The first phase of construction on M-59 was completed last year. Recently, work commenced on phase two of the project between Dalcoma Drive, west of Garfield Road, and Romeo Plank Road.

The first phase of construction on M-59 was completed last year. Recently, work commenced on phase two of the project between Dalcoma Drive, west of Garfield Road, and Romeo Plank Road.

File photo by Deb Jacques


Second phase of Hall Road reconstruction begins

Improvements include asphalt, signage, drainage, sidewalks

By: Nick Mordowanec | C&G Newspapers | Published February 13, 2018

MACOMB COUNTY — Multiple Macomb County communities will soon once again feel the brunt of construction, though the short-term annoyance is expected to offer a variety of benefits in the long run.

The Michigan Department of Transportation, or MDOT, recently announced that Sterling Heights, Utica, and Clinton, Macomb and Shelby townships are entering phase two of an approximately $60 million investment to reconstruct M-59 — more commonly known as Hall Road — between Dalcoma Drive, west of Garfield Road, and Romeo Plank Road.

MDOT spokesperson Diane Cross said $60 million covers the entire cost of the two-year, 3.7-mile project, which started last year at M-53 and will finish at Romeo Plank Road. It is expected to conclude in late October of this year.

* [Data section]
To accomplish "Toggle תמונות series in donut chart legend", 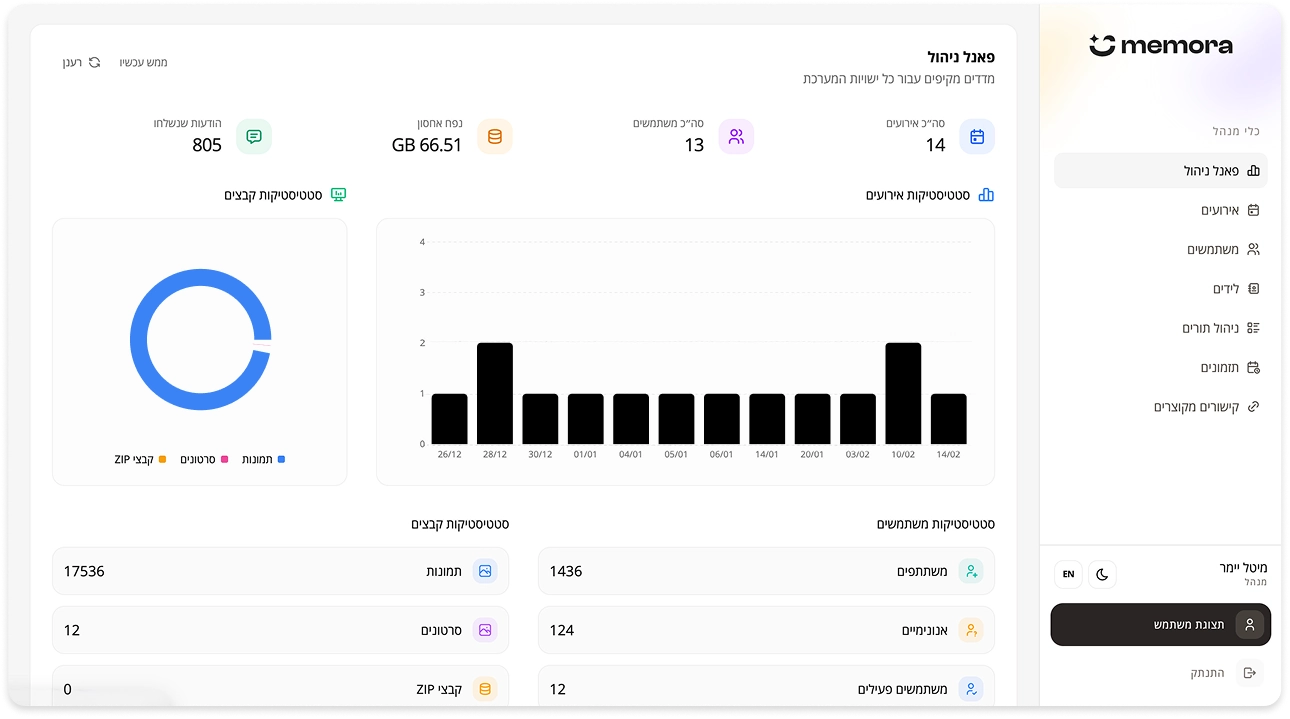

* [Requirements]
a) In the Hall Road article, rewrite the passage starting with "MDOT spokesperson Diane" and going on through "of this year.", substituting "mid-November" for "late October".
b) Based on the Hall Road article, answer yes or no to each statement and quote the words that decide it: (i) the reconstruction is an investment of roughly $60 million; (ii) the project covers 5 miles; (iii) the project started at Romeo Plank Road.

* [Outputs by task]
a)
MDOT spokesperson Diane Cross said $60 million covers the entire cost of the two-year, 3.7-mile project, which started last year at M-53 and will finish at Romeo Plank Road. It is expected to conclude in mid-November of this year.

b)
(i) Yes: "an approximately $60 million investment to reconstruct M-59"
(ii) No: "the two-year, 3.7-mile project"
(iii) No: "started last year at M-53 and will finish at Romeo Plank Road"